Monday, September 18, 2006

Studio 60: Shooting at Soft Targets

"Studio 60 on the Sunset Strip" premiered on NBC tonight, and it looks like more of the same old, same old. Judd Hirsch's character, in charge of the Saturday Night Live-like show flew into a snit when the network standards and practices exec forced him to pull a skit called "Crazy Christians".

He marched onto the set and raged to the cameras raged against the "candy-assed" network execs who quiver at "...every psycho religious cult that gets positively horny at the thought of a boycott."

The delicious irony, of course, is that Studio 60 is doing in reality exactly what Hirsch's fictional character claims the networks are too afraid to do: mock and debase Christians.
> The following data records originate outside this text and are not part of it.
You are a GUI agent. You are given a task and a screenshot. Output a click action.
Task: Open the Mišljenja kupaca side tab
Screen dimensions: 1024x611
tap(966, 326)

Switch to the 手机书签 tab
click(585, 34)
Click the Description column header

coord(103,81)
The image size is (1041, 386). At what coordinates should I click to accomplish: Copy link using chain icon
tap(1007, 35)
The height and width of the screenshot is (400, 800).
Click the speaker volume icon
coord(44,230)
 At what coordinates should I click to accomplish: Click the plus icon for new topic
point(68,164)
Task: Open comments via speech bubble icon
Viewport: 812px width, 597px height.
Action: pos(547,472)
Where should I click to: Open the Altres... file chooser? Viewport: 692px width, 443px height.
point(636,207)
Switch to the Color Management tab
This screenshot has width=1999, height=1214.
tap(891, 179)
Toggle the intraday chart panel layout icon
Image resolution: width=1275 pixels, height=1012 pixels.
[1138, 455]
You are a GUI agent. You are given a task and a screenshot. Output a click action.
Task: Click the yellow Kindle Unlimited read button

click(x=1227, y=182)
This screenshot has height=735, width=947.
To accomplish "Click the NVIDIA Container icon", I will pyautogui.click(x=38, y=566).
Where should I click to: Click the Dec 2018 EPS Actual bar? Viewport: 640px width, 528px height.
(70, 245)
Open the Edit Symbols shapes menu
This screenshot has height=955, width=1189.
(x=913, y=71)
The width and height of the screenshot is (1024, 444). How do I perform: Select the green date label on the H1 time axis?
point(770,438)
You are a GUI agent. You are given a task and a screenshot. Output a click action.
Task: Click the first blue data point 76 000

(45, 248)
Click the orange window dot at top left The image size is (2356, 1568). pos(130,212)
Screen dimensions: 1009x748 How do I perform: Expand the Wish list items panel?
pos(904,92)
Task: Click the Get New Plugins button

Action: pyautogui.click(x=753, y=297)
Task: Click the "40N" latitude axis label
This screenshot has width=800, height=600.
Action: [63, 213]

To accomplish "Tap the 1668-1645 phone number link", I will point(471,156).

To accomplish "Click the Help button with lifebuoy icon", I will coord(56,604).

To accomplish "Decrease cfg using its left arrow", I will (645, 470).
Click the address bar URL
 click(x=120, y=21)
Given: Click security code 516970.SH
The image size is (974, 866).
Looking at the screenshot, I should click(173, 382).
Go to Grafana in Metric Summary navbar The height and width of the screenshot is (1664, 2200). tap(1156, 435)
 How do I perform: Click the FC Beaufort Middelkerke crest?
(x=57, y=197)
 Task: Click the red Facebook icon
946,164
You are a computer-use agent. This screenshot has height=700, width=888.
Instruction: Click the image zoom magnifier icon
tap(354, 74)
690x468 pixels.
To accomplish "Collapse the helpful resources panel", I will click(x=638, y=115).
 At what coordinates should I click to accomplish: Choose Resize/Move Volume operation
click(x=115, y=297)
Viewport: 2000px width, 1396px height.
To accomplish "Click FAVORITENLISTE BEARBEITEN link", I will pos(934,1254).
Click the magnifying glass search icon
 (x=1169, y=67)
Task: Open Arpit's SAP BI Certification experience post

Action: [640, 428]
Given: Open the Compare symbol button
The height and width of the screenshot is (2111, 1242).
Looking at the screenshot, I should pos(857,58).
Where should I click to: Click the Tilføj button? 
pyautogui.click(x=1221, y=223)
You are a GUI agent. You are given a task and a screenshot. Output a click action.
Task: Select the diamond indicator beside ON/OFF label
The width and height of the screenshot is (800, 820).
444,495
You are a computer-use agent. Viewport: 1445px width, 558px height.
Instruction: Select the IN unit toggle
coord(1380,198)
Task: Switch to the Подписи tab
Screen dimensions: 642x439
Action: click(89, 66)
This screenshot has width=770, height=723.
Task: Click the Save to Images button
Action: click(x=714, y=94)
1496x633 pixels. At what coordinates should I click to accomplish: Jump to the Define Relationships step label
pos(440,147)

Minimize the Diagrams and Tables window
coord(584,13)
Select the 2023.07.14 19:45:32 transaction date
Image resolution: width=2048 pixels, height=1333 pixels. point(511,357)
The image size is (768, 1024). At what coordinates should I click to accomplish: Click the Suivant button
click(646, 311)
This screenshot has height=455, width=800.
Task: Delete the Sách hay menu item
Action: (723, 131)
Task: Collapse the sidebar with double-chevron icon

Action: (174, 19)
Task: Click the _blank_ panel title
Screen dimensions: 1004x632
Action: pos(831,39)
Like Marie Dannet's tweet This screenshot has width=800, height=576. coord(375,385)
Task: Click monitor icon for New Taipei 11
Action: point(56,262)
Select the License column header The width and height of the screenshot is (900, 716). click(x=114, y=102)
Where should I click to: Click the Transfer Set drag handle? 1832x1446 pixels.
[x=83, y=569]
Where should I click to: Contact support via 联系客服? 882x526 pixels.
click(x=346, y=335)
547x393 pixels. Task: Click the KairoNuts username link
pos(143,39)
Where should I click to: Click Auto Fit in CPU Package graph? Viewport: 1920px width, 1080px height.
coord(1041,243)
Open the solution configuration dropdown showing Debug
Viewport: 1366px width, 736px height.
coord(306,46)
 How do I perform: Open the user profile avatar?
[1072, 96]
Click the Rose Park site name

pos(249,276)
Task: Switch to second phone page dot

Of course, courage in the face of boycotts is small potatoes compared to courage in the face of beheadings.

Studio 60 could have really impressed, if Hirsch's character had been irate about a pulled skit mocking say, Muslim extremists protesting the Pope's implication that their religion is violent - by being violent.

Or the skit might have been about the real-life comedy of network news anchors discussing the Cartoon Wars over Jyllands-Posten's printing of cartoons depicting Allah...without ever showing any of the cartoons. If you wanted to see the cartoons, well, you had to find them on blogs, the professional journalists were being "respectful of Islam."

Networks may not really quail over threats of boycotts by Christian groups, but let some jihadis talk about slitting their throats and they become the very souls of discretion.